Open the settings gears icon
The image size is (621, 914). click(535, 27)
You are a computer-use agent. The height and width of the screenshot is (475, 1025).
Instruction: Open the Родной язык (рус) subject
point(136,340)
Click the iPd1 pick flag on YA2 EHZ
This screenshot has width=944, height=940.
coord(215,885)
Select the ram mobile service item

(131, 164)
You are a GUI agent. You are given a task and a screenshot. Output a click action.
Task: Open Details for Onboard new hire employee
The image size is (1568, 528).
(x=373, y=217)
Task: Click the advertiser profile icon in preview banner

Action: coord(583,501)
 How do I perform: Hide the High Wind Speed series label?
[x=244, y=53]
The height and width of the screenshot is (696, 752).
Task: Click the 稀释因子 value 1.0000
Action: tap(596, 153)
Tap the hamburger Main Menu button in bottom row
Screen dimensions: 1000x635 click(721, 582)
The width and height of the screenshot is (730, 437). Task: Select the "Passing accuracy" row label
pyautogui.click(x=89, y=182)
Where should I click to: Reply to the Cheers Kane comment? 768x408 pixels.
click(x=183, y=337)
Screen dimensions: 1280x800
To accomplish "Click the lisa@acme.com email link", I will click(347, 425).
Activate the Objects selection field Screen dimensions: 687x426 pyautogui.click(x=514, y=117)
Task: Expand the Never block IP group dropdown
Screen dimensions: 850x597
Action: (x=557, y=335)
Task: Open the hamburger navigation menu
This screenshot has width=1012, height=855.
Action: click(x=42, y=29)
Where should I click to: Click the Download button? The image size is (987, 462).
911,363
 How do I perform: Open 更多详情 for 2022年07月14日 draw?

──────

Work instructions =
The full set of entries should appear again, unchanged, line by line.

Exercise answer =
Open the settings gears icon
The image size is (621, 914). click(535, 27)
You are a computer-use agent. The height and width of the screenshot is (475, 1025).
Instruction: Open the Родной язык (рус) subject
point(136,340)
Click the iPd1 pick flag on YA2 EHZ
This screenshot has width=944, height=940.
coord(215,885)
Select the ram mobile service item

(131, 164)
You are a GUI agent. You are given a task and a screenshot. Output a click action.
Task: Open Details for Onboard new hire employee
The image size is (1568, 528).
(x=373, y=217)
Task: Click the advertiser profile icon in preview banner

Action: coord(583,501)
 How do I perform: Hide the High Wind Speed series label?
[x=244, y=53]
The height and width of the screenshot is (696, 752).
Task: Click the 稀释因子 value 1.0000
Action: tap(596, 153)
Tap the hamburger Main Menu button in bottom row
Screen dimensions: 1000x635 click(721, 582)
The width and height of the screenshot is (730, 437). Task: Select the "Passing accuracy" row label
pyautogui.click(x=89, y=182)
Where should I click to: Reply to the Cheers Kane comment? 768x408 pixels.
click(x=183, y=337)
Screen dimensions: 1280x800
To accomplish "Click the lisa@acme.com email link", I will click(347, 425).
Activate the Objects selection field Screen dimensions: 687x426 pyautogui.click(x=514, y=117)
Task: Expand the Never block IP group dropdown
Screen dimensions: 850x597
Action: (x=557, y=335)
Task: Open the hamburger navigation menu
This screenshot has width=1012, height=855.
Action: click(x=42, y=29)
Where should I click to: Click the Download button? The image size is (987, 462).
911,363
 How do I perform: Open 更多详情 for 2022年07月14日 draw?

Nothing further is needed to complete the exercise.